Medical Writing Coordinator - #1781332

Quotient Sciences is a drug development and manufacturing accelerator providing integrated programs and tailored services across the entire development pathway. Cutting through silos across a range of drug development capabilities, we help biotech and pharma customers save precious time and money in getting drugs to patients.

We employ more than 1,100 talented individuals globally, located at state-of-the-art development, manufacturing and clinical facilities in the UK and USA. Science, Agility and Culture are the core components that define Quotient Sciences, enabling us to do what we do in the way that we do it.

People join Quotient Sciences because we are a respected member of the drug development community that’s focused on innovation and are driven by an unswerving belief that ideas need to become solutions, and molecules need to become cures, fast. Because humanity needs solutions, fast.

We’re looking for a proactive and detail-oriented individual to support our Medical Writing department and the wider Data Sciences group at our Edinburgh office. In this role, you’ll provide essential administrative support, including the coordination and publication of clinical study reports, helping ensure the smooth delivery of high-quality scientific documentation

Main Tasks And Responsibilities

• Responsible for general office administration (Edinburgh Site) ie answering door, taking receipt of deliveries, handling general office enquiries, proividing assistance at staff meetings, ordering stationery and all other general office tasks
• Liaising with other Quotient departments eg Facilities, IT, HR/Training and QA
• Collate source documentation for clinical study reports
• Assist in the publishing of protocols and clinical study reports
• Assist in hyperlinking of clinical study reports
• Support medical writers in archiving procedures
• Assist in quality control of documents written by medical writers as requested
• Provide administrative support for medical writers
• Review and adhere to the requirements of SOPs, regulatory guidance and directives
• Assist in end of trial reporting including data entry and QC
  
  

Qualifications And Experience Required For Competent Performance

• Experience within some form of administration/support role ideally in a scientific environment
• Requires effective oral and written communication skills, presentation skills and attention to detail. Proficiency in Word, Excel, Adobe and Email.
• Ability to multi-task, and work as part of a multi-disciplinary team as well as independently.
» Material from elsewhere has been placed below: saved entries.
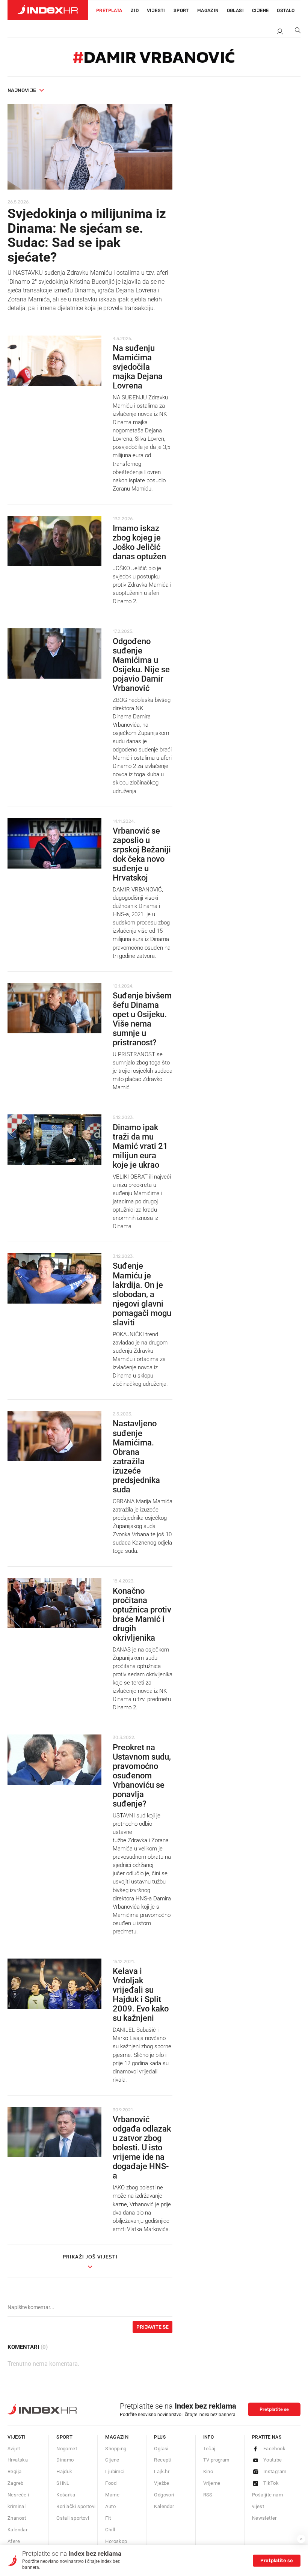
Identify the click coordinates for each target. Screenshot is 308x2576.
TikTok (271, 2483)
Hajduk (64, 2471)
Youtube (272, 2460)
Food (110, 2483)
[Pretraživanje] (294, 32)
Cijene (260, 10)
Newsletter (264, 2518)
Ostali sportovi (72, 2518)
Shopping (115, 2448)
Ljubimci (114, 2471)
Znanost (17, 2518)
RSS (208, 2495)
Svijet (14, 2448)
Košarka (65, 2495)
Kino (208, 2471)
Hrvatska (18, 2460)
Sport (181, 10)
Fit (108, 2518)
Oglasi (235, 10)
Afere (14, 2541)
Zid (135, 10)
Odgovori (164, 2495)
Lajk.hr (161, 2471)
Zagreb (15, 2483)
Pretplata (109, 10)
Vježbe (161, 2483)
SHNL (62, 2483)
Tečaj (209, 2448)
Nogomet (66, 2448)
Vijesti (156, 10)
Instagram (275, 2471)
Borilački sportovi (75, 2506)
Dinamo (65, 2460)
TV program (216, 2460)
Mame (112, 2495)
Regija (14, 2471)
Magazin (116, 2437)
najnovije (22, 90)
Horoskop (116, 2541)
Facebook (274, 2448)
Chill (110, 2529)
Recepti (162, 2460)
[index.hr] (48, 10)
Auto (110, 2506)
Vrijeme (211, 2483)
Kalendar (17, 2529)
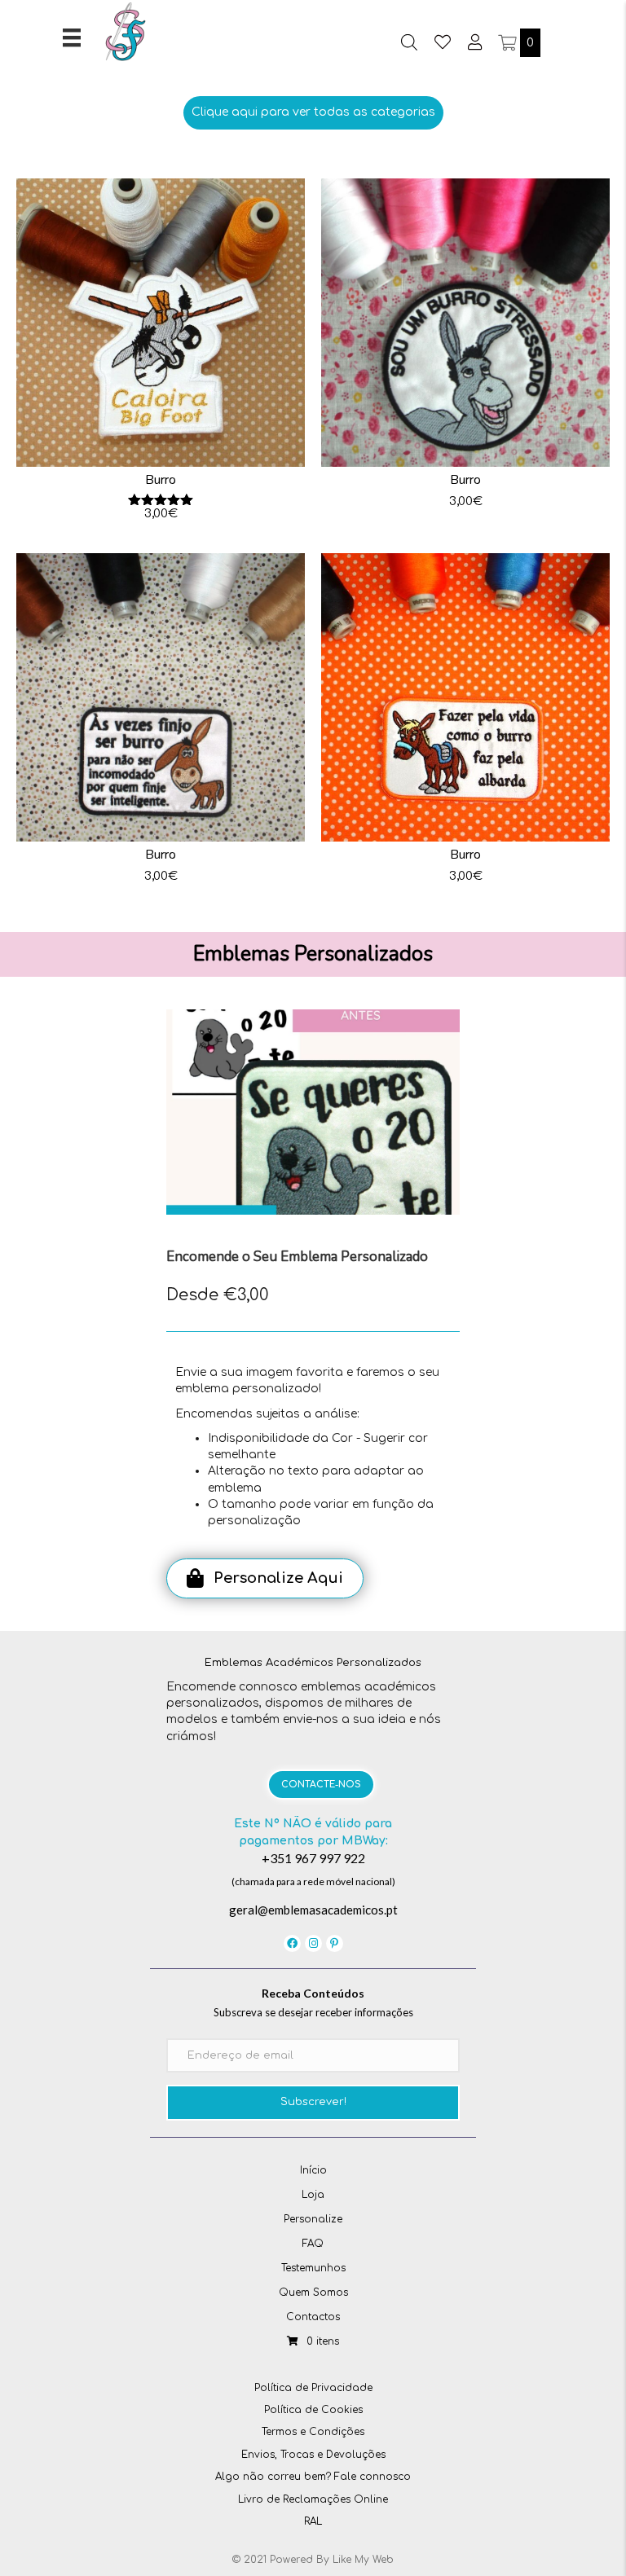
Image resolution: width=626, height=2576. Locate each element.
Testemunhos (313, 2268)
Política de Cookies (313, 2410)
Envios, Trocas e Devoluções (313, 2454)
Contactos (313, 2317)
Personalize (313, 2219)
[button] (313, 112)
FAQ (313, 2243)
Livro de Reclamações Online (313, 2499)
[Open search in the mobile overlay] (409, 42)
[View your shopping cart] (509, 43)
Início (313, 2170)
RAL (313, 2521)
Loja (313, 2194)
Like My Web (363, 2559)
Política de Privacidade (313, 2388)
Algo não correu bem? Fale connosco (313, 2476)
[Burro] (160, 354)
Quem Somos (313, 2292)
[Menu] (71, 37)
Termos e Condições (313, 2432)
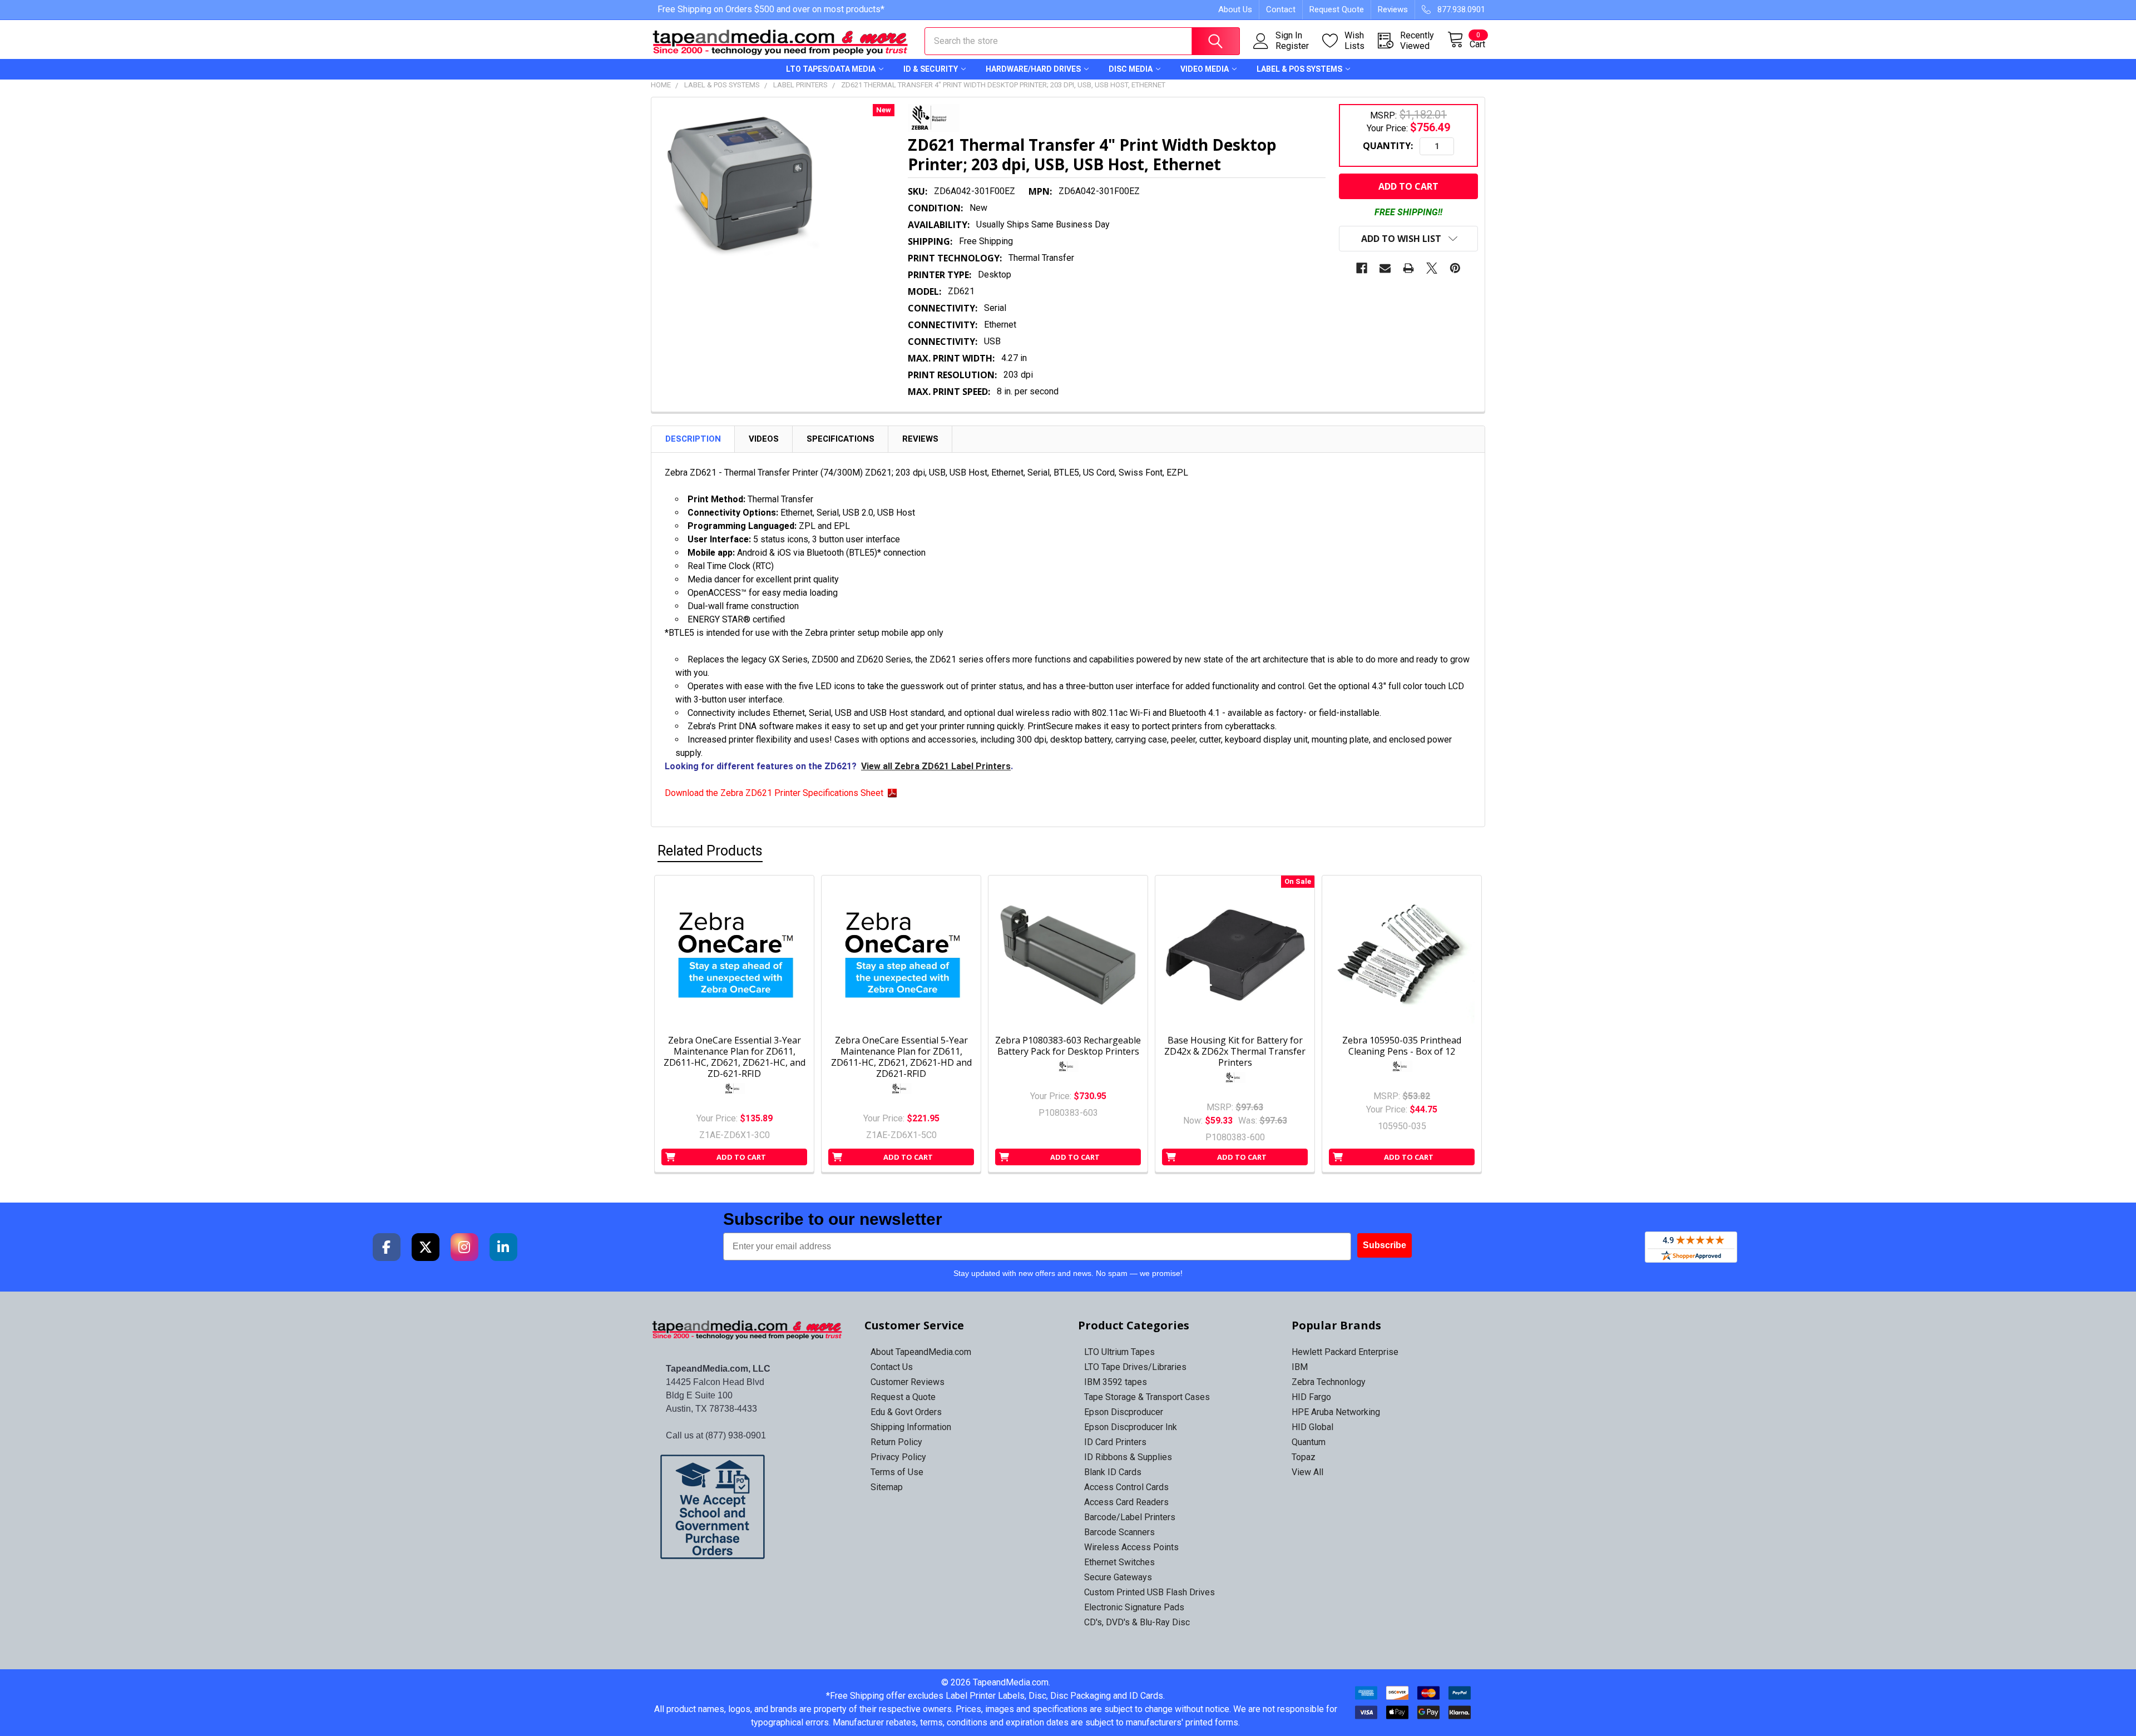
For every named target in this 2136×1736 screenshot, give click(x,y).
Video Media (1204, 69)
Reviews (1393, 9)
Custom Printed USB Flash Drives (1149, 1592)
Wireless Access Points (1131, 1547)
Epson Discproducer (1123, 1412)
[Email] (1385, 268)
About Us (1235, 9)
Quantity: (1388, 146)
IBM (1300, 1367)
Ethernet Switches (1119, 1562)
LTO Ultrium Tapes (1119, 1352)
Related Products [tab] (710, 851)
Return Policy (896, 1442)
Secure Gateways (1118, 1577)
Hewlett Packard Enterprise (1345, 1352)
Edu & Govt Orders (906, 1412)
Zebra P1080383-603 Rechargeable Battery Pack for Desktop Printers (1068, 1045)
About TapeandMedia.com (921, 1352)
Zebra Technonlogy (1329, 1382)
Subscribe (1384, 1245)
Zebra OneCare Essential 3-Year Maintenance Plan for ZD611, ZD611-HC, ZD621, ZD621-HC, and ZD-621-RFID (734, 1057)
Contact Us (892, 1367)
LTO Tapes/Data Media (831, 69)
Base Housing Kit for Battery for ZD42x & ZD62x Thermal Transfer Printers (1235, 1051)
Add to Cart (741, 1157)
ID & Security (930, 69)
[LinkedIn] (503, 1247)
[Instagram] (464, 1247)
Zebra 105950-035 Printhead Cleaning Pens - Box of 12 (1401, 1045)
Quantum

Ability to be flexible and adapt to change.
  
  

Application Requirements

When applying for a position with Quotient Sciences to be able to work in our organisation you must be aged 18 years or over and not have been debarred by the FDA. If you indicate you are under the age of 18 or have been debarred then your application will be automatically declined.

Our Commitment to Diversity, Equity and Inclusion

Quotient Sciences are advocates for positive change and conscious inclusion. We strive to create a diverse Quotient workforce and develop a workplace culture that provides a sense of acceptance for every person within our organisation. As a global employer, we recognise the value in having an organisation that is a true reflection and representation of our society today.

Specifically we will not discriminate on the basis of race, colour, creed, religion, gender, gender identity, pregnancy, marital status, partnership status, domestic violence victim status, sexual orientation, age, national origin, alienage or citizenship status, veteran or military status, disability, medical condition, genetic information, caregiver status, unemployment status or any other characteristic prohibited by federal, state and/or local laws.

This applies to all aspects of employment, including hiring, promotion, demotion, compensation, training, working conditions, transfer, job assignments, benefits, layoff, and termination.